What needs to be done
Take the data below and copy exactly the lines starting at the one with "Where should I click to: Click" and finishing at the one with "Task: Click the step 1 number circle", both included.

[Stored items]
○ ○ ○ ○ ○

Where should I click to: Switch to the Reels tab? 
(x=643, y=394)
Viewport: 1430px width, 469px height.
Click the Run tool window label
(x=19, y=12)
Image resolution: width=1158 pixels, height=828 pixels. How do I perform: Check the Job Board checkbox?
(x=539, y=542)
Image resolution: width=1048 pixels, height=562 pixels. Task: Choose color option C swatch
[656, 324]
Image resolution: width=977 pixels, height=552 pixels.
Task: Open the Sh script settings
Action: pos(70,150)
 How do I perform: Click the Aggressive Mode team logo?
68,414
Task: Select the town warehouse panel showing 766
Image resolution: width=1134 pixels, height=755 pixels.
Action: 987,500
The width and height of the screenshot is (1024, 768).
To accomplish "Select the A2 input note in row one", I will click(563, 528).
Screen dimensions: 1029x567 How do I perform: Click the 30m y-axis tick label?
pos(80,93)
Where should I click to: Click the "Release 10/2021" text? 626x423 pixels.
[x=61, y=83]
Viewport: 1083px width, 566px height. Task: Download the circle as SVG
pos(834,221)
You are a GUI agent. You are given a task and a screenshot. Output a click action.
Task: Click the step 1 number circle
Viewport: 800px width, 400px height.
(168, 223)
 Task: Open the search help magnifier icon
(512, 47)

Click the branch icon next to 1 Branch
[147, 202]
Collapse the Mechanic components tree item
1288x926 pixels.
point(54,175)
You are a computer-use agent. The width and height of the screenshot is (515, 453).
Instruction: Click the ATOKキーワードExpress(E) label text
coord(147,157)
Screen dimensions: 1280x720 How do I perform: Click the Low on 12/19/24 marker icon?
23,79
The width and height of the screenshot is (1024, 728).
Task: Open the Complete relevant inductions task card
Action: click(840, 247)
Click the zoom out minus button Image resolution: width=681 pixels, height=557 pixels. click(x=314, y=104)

○ ○ ○ ○ ○

Exercise result
Where should I click to: Click the "Release 10/2021" text? 626x423 pixels.
[x=61, y=83]
Viewport: 1083px width, 566px height. Task: Download the circle as SVG
pos(834,221)
You are a GUI agent. You are given a task and a screenshot. Output a click action.
Task: Click the step 1 number circle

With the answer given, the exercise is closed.